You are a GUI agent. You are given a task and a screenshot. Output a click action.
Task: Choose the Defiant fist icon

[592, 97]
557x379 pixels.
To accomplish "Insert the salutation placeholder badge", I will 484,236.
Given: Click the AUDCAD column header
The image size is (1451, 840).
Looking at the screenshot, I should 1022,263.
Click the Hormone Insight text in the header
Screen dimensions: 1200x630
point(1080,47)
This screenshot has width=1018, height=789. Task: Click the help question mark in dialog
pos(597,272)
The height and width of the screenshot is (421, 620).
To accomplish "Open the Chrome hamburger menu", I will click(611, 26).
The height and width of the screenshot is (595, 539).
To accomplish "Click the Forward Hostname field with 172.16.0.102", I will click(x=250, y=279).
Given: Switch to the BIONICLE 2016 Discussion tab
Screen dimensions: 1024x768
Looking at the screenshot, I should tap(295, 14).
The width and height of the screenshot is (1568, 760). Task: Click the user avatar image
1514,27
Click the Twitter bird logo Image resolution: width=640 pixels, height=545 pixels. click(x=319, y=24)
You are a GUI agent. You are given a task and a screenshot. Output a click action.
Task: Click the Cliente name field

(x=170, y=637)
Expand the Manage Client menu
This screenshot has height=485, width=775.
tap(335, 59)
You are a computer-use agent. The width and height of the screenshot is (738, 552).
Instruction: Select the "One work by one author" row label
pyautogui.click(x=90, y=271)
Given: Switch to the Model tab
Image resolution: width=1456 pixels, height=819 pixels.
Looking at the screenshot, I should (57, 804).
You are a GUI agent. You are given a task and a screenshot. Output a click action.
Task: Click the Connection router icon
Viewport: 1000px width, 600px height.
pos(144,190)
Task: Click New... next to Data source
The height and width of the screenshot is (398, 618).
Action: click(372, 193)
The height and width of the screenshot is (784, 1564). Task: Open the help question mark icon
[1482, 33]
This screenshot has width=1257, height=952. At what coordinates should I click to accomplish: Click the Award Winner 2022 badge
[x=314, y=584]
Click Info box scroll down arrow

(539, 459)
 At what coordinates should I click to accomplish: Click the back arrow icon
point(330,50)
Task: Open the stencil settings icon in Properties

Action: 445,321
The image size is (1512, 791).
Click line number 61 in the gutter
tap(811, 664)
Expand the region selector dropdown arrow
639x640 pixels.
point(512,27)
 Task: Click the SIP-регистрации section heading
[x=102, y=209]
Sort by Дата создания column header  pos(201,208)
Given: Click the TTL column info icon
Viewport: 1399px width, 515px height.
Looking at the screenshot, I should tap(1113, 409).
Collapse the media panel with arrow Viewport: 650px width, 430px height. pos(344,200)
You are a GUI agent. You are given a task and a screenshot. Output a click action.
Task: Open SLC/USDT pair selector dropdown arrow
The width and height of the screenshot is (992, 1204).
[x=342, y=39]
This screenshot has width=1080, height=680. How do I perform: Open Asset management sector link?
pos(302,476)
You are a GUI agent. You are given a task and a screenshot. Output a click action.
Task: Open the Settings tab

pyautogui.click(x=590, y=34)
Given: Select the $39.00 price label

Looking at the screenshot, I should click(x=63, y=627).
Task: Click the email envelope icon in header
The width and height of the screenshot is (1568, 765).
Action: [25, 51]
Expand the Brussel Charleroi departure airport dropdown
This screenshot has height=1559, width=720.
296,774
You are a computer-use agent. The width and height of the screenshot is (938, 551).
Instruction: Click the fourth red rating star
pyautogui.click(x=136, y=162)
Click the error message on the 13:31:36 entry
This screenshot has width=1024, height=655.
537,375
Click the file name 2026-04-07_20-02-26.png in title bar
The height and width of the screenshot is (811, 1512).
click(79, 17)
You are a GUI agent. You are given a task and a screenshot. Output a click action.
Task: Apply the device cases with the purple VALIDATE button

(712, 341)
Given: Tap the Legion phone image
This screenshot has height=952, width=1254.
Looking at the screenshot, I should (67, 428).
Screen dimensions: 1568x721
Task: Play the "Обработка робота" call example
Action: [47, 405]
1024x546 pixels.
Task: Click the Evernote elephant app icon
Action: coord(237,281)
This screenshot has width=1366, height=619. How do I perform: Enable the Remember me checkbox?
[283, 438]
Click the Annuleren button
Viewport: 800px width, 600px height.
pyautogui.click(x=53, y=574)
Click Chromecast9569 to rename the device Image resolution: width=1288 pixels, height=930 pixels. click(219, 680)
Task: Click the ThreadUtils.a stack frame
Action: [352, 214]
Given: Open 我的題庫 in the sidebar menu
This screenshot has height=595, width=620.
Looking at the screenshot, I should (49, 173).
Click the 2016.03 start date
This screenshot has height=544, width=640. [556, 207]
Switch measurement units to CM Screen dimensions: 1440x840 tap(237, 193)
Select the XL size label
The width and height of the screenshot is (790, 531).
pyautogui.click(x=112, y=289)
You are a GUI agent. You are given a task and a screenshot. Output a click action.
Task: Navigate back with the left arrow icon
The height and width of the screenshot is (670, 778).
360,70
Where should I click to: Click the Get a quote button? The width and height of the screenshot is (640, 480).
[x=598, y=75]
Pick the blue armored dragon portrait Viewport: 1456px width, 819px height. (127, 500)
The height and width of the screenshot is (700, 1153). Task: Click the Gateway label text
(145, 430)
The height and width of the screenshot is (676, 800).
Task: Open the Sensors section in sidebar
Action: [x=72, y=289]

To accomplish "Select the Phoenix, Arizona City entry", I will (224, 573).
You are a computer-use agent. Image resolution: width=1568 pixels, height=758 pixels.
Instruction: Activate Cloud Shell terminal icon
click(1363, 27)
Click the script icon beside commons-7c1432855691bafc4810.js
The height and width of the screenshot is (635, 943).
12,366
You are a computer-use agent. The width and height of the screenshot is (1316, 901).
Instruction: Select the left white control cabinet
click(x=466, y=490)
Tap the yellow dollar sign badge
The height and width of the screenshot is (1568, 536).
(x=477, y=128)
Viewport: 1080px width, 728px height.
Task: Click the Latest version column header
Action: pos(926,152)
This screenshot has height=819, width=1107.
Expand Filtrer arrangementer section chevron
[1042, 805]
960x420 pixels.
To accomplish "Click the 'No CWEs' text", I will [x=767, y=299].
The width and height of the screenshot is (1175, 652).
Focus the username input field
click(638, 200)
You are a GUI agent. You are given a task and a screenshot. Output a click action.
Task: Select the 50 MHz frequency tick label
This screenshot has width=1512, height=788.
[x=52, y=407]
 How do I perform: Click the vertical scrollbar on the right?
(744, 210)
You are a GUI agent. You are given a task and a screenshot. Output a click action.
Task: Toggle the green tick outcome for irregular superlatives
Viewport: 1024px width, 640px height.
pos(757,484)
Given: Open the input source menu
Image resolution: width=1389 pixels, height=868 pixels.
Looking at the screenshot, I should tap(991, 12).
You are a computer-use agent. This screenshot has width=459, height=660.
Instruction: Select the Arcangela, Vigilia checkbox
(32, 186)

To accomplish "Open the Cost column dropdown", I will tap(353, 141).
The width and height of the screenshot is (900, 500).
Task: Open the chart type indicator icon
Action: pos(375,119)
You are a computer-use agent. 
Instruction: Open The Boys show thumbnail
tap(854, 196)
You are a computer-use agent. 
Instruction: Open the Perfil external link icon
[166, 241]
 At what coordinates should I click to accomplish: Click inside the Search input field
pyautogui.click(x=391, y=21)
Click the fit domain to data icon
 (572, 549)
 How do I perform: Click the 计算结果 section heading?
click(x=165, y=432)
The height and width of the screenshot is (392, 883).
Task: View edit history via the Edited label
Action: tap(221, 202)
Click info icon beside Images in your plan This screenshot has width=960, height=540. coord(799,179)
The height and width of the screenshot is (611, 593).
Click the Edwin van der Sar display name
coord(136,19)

Instructions to follow =
Give back the whole listing above, identical in every line.

Output for this exercise =
You are a GUI agent. You are given a task and a screenshot. Output a click action.
Task: Choose the Defiant fist icon

[592, 97]
557x379 pixels.
To accomplish "Insert the salutation placeholder badge", I will 484,236.
Given: Click the AUDCAD column header
The image size is (1451, 840).
Looking at the screenshot, I should 1022,263.
Click the Hormone Insight text in the header
Screen dimensions: 1200x630
point(1080,47)
This screenshot has width=1018, height=789. Task: Click the help question mark in dialog
pos(597,272)
The height and width of the screenshot is (421, 620).
To accomplish "Open the Chrome hamburger menu", I will click(611, 26).
The height and width of the screenshot is (595, 539).
To accomplish "Click the Forward Hostname field with 172.16.0.102", I will click(x=250, y=279).
Given: Switch to the BIONICLE 2016 Discussion tab
Screen dimensions: 1024x768
Looking at the screenshot, I should tap(295, 14).
The width and height of the screenshot is (1568, 760). Task: Click the user avatar image
1514,27
Click the Twitter bird logo Image resolution: width=640 pixels, height=545 pixels. click(x=319, y=24)
You are a GUI agent. You are given a task and a screenshot. Output a click action.
Task: Click the Cliente name field

(x=170, y=637)
Expand the Manage Client menu
This screenshot has height=485, width=775.
tap(335, 59)
You are a computer-use agent. The width and height of the screenshot is (738, 552).
Instruction: Select the "One work by one author" row label
pyautogui.click(x=90, y=271)
Given: Switch to the Model tab
Image resolution: width=1456 pixels, height=819 pixels.
Looking at the screenshot, I should (57, 804).
You are a GUI agent. You are given a task and a screenshot. Output a click action.
Task: Click the Connection router icon
Viewport: 1000px width, 600px height.
pos(144,190)
Task: Click New... next to Data source
The height and width of the screenshot is (398, 618).
Action: click(372, 193)
The height and width of the screenshot is (784, 1564). Task: Open the help question mark icon
[1482, 33]
This screenshot has width=1257, height=952. At what coordinates should I click to accomplish: Click the Award Winner 2022 badge
[x=314, y=584]
Click Info box scroll down arrow

(539, 459)
 At what coordinates should I click to accomplish: Click the back arrow icon
point(330,50)
Task: Open the stencil settings icon in Properties

Action: 445,321
The image size is (1512, 791).
Click line number 61 in the gutter
tap(811, 664)
Expand the region selector dropdown arrow
639x640 pixels.
point(512,27)
 Task: Click the SIP-регистрации section heading
[x=102, y=209]
Sort by Дата создания column header  pos(201,208)
Given: Click the TTL column info icon
Viewport: 1399px width, 515px height.
Looking at the screenshot, I should tap(1113, 409).
Collapse the media panel with arrow Viewport: 650px width, 430px height. pos(344,200)
You are a GUI agent. You are given a task and a screenshot. Output a click action.
Task: Open SLC/USDT pair selector dropdown arrow
The width and height of the screenshot is (992, 1204).
[x=342, y=39]
This screenshot has width=1080, height=680. How do I perform: Open Asset management sector link?
pos(302,476)
You are a GUI agent. You are given a task and a screenshot. Output a click action.
Task: Open the Settings tab

pyautogui.click(x=590, y=34)
Given: Select the $39.00 price label

Looking at the screenshot, I should click(x=63, y=627).
Task: Click the email envelope icon in header
The width and height of the screenshot is (1568, 765).
Action: [25, 51]
Expand the Brussel Charleroi departure airport dropdown
This screenshot has height=1559, width=720.
296,774
You are a computer-use agent. The width and height of the screenshot is (938, 551).
Instruction: Click the fourth red rating star
pyautogui.click(x=136, y=162)
Click the error message on the 13:31:36 entry
This screenshot has width=1024, height=655.
537,375
Click the file name 2026-04-07_20-02-26.png in title bar
The height and width of the screenshot is (811, 1512).
click(79, 17)
You are a GUI agent. You are given a task and a screenshot. Output a click action.
Task: Apply the device cases with the purple VALIDATE button

(712, 341)
Given: Tap the Legion phone image
This screenshot has height=952, width=1254.
Looking at the screenshot, I should (67, 428).
Screen dimensions: 1568x721
Task: Play the "Обработка робота" call example
Action: [47, 405]
1024x546 pixels.
Task: Click the Evernote elephant app icon
Action: coord(237,281)
This screenshot has width=1366, height=619. How do I perform: Enable the Remember me checkbox?
[283, 438]
Click the Annuleren button
Viewport: 800px width, 600px height.
pyautogui.click(x=53, y=574)
Click Chromecast9569 to rename the device Image resolution: width=1288 pixels, height=930 pixels. click(219, 680)
Task: Click the ThreadUtils.a stack frame
Action: [352, 214]
Given: Open 我的題庫 in the sidebar menu
This screenshot has height=595, width=620.
Looking at the screenshot, I should (49, 173).
Click the 2016.03 start date
This screenshot has height=544, width=640. [556, 207]
Switch measurement units to CM Screen dimensions: 1440x840 tap(237, 193)
Select the XL size label
The width and height of the screenshot is (790, 531).
pyautogui.click(x=112, y=289)
You are a GUI agent. You are given a task and a screenshot. Output a click action.
Task: Navigate back with the left arrow icon
The height and width of the screenshot is (670, 778).
360,70
Where should I click to: Click the Get a quote button? The width and height of the screenshot is (640, 480).
[x=598, y=75]
Pick the blue armored dragon portrait Viewport: 1456px width, 819px height. (127, 500)
The height and width of the screenshot is (700, 1153). Task: Click the Gateway label text
(145, 430)
The height and width of the screenshot is (676, 800).
Task: Open the Sensors section in sidebar
Action: [x=72, y=289]

To accomplish "Select the Phoenix, Arizona City entry", I will (224, 573).
You are a computer-use agent. Image resolution: width=1568 pixels, height=758 pixels.
Instruction: Activate Cloud Shell terminal icon
click(1363, 27)
Click the script icon beside commons-7c1432855691bafc4810.js
The height and width of the screenshot is (635, 943).
12,366
You are a computer-use agent. The width and height of the screenshot is (1316, 901).
Instruction: Select the left white control cabinet
click(x=466, y=490)
Tap the yellow dollar sign badge
The height and width of the screenshot is (1568, 536).
(x=477, y=128)
Viewport: 1080px width, 728px height.
Task: Click the Latest version column header
Action: pos(926,152)
This screenshot has height=819, width=1107.
Expand Filtrer arrangementer section chevron
[1042, 805]
960x420 pixels.
To accomplish "Click the 'No CWEs' text", I will [x=767, y=299].
The width and height of the screenshot is (1175, 652).
Focus the username input field
click(638, 200)
You are a GUI agent. You are given a task and a screenshot. Output a click action.
Task: Select the 50 MHz frequency tick label
This screenshot has width=1512, height=788.
[x=52, y=407]
 How do I perform: Click the vertical scrollbar on the right?
(744, 210)
You are a GUI agent. You are given a task and a screenshot. Output a click action.
Task: Toggle the green tick outcome for irregular superlatives
Viewport: 1024px width, 640px height.
pos(757,484)
Given: Open the input source menu
Image resolution: width=1389 pixels, height=868 pixels.
Looking at the screenshot, I should tap(991, 12).
You are a computer-use agent. This screenshot has width=459, height=660.
Instruction: Select the Arcangela, Vigilia checkbox
(32, 186)

To accomplish "Open the Cost column dropdown", I will tap(353, 141).
The width and height of the screenshot is (900, 500).
Task: Open the chart type indicator icon
Action: pos(375,119)
You are a computer-use agent. 
Instruction: Open The Boys show thumbnail
tap(854, 196)
You are a computer-use agent. 
Instruction: Open the Perfil external link icon
[166, 241]
 At what coordinates should I click to accomplish: Click inside the Search input field
pyautogui.click(x=391, y=21)
Click the fit domain to data icon
 (572, 549)
 How do I perform: Click the 计算结果 section heading?
click(x=165, y=432)
The height and width of the screenshot is (392, 883).
Task: View edit history via the Edited label
Action: tap(221, 202)
Click info icon beside Images in your plan This screenshot has width=960, height=540. coord(799,179)
The height and width of the screenshot is (611, 593).
Click the Edwin van der Sar display name
coord(136,19)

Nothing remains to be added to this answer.